The wager could not have been more rash. It was a calculated risk, as every momentous situation in this novel was. A man (or his opponent, it was not clear) decided to challenge the other to a fatal game of chess. This was all the novelist's doing, we might say. He made the two do it. The novelist's selection of details – seemingly random but actually momentous details – were the engine through which ordinary confrontations became extraordinary. Suspense hang in the air precisely because the initial conditions were set up to make it appear as if there is a higher intelligence at work whenever the strangest of circumstances end in something definitive. Something like death or defiance of death. That form of intelligence could just be a shorthand for destiny or fate or God. But we were in the realm of fiction, and even our reliance on the decadence of the fantastic or the surreal had to be contextualized in secular (literary) terms.
The game of chess, its decisive outcome, was perfect representation for the ways a novelist adopts a strategy, moves his pieces around according to his plan, and goes for the kill when the opportunity arises. At the back of the characters, with all their attendant complexities and motivations, we tended to assume it was the novelist who was doing the pushing. Behind the novelist, it was harder to see who was in control.
In the second part of a poem by Jorge Luis Borges called "Chess" (trans. Alastair Reid), the idea of God's enabler was raised.
Faint-hearted king, sly bishop, ruthless queen,
Straightforward castle, and deceitful pawn—
Over the checkered black and white terrain
They seek out and begin their armed campaign.
They do not know it is the player’s hand
That dominates and guides their destiny.
They do not know an adamantine fate
Controls their will and lays the battle plan.
The player too is captive of caprice
(The words are Omar’s) on another ground
Where black nights alternate with whiter days.
God moves the player, he in turn the piece.
But what god beyond God begins the round
Of dust and time and sleep and agonies?
Ignacio Padilla's novel Shadow Without a Name (Spanish title: Amphitryon) was a game of chess. There were certain movements and exchanges of pawns but we were never really sure what comes next or which piece will be sacrificed. The commanding free will was as opaque as the face of a seasoned chess player.
In the opening game of chess at the start of the novel, one man wagered his life, the other his identity. In the second game, we learned that the man who lost his identity was himself an impersonator. And so on. There were multiple identities being exchanged and replaced, like a pawn who was finally promoted to another piece. The many chess games played in the novel and the deadly wagers behind them took place during the two world wars and the Nazi occupation, right up to the trials of infamous Nazi soldiers.
Tension was generated in the novel through the multiple shifts in time and place. In four chapters, four chess players narrated the exchanges of identities. Four narrators; many games of chance. The transfer of character identities was also the transfer of evil. The identity of evil was seemingly the puzzle being constructed, a puzzle whose solution was withheld because, in the first place, the objective of the puzzle was always to prevent it from being solved.

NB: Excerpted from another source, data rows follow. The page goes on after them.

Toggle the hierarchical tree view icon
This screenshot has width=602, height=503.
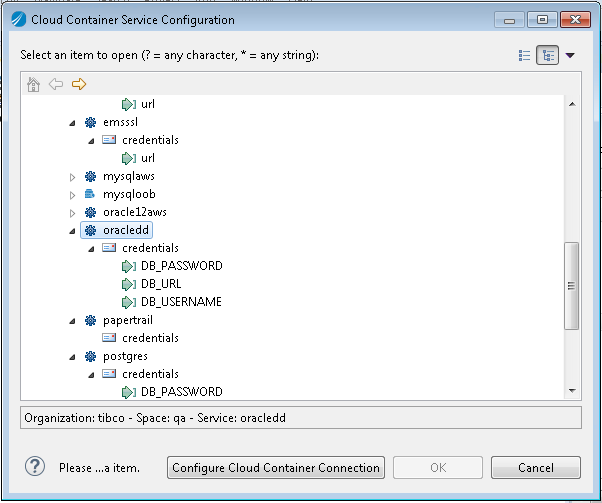tap(547, 55)
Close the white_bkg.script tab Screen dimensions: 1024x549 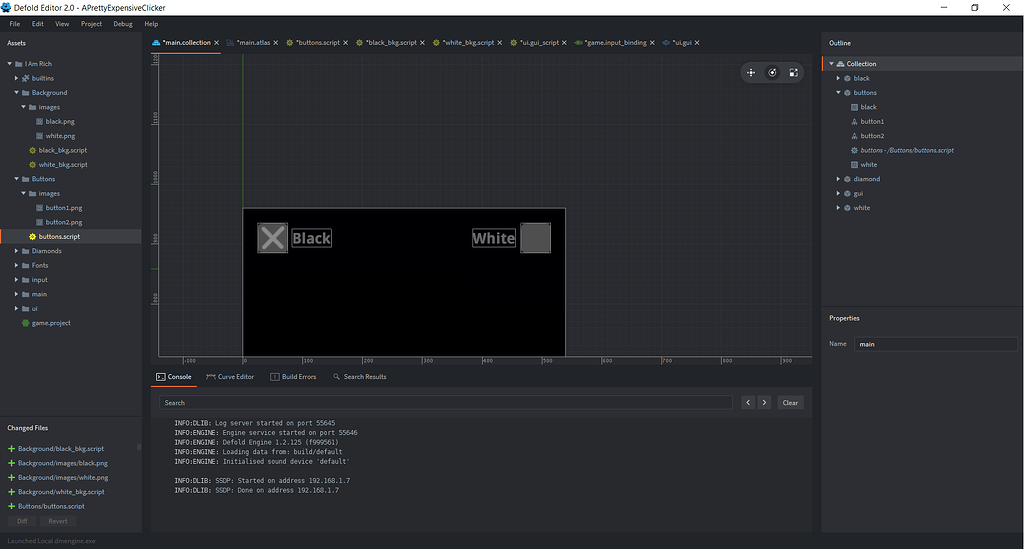(x=500, y=43)
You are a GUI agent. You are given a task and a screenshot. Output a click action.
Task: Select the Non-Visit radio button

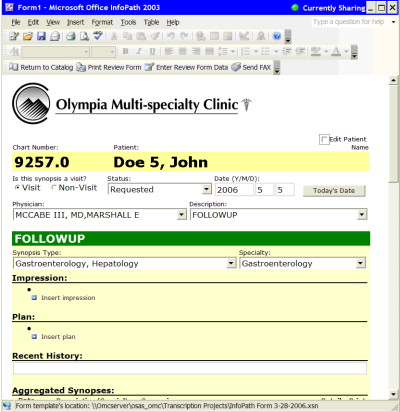pyautogui.click(x=53, y=188)
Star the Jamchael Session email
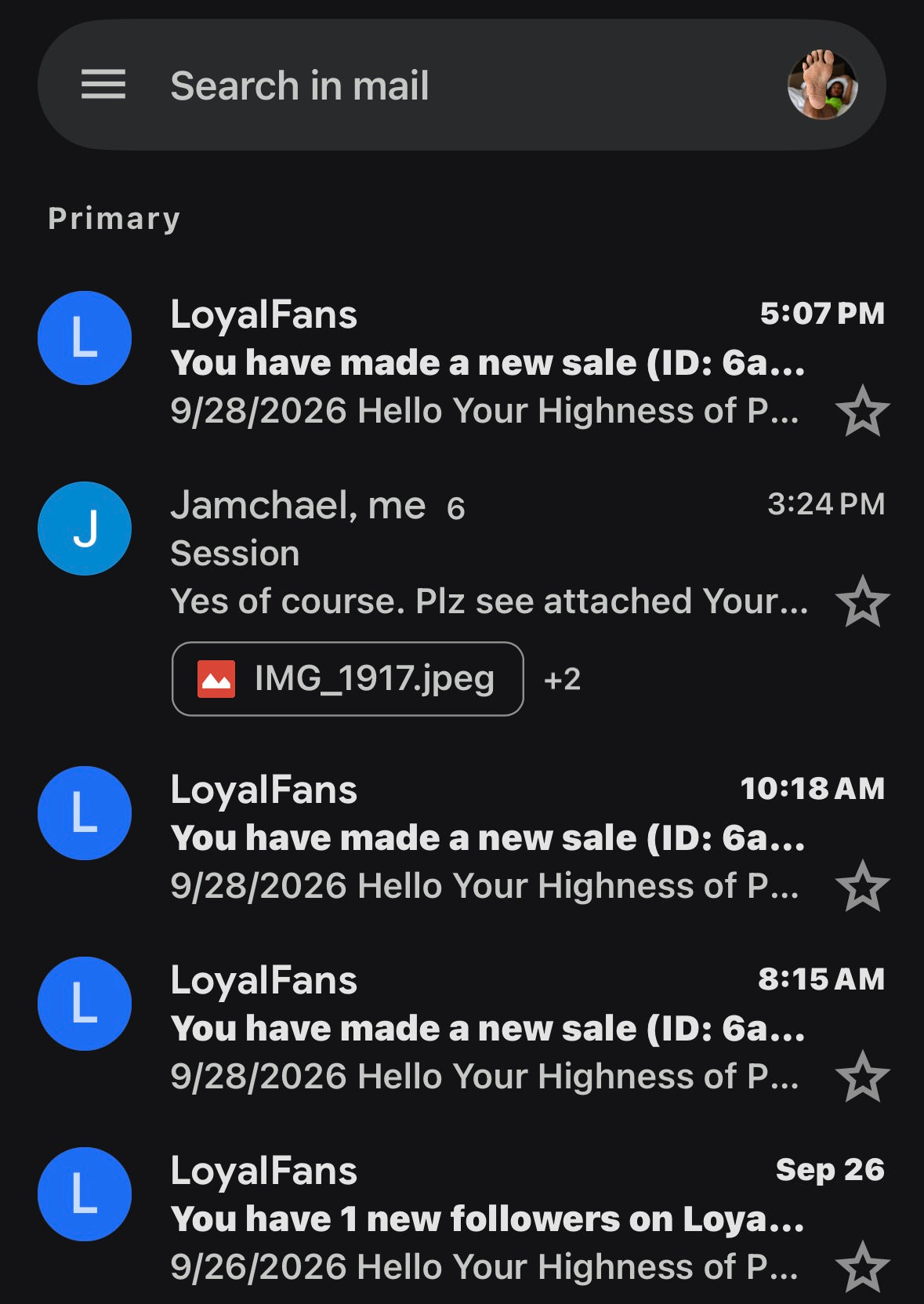Image resolution: width=924 pixels, height=1304 pixels. click(x=863, y=601)
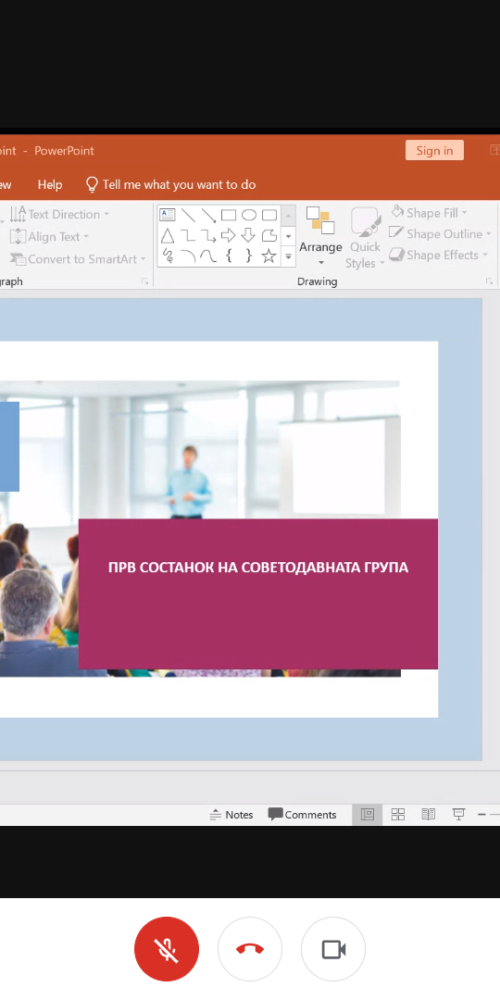Click the Sign in button
Viewport: 500px width, 1000px height.
click(434, 151)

I meditated on the surprises the unchained beast of memory might hold in store. I thought of Efrussi, of the loneliness of boys isolated by their fathers' designs. I could almost hear him dragging his feet on the way to synagogue, as if the mere idea of flaunting his Jewishness through the streets of Vienna was an unbearable weight upon him. I also conjured up his innumerable precocious chess victories, always gained under the watchful eye of his father, who strove to turn those childhood victories into public demonstrations of the superiority of his people. More than a game for the jeweller, chess was the indisputable proof of a collective identity of genius, bred in his son across millennia of persecution, diasporas and fearful defence of a racial consciousness maintained through pain and blood. [emphasis added]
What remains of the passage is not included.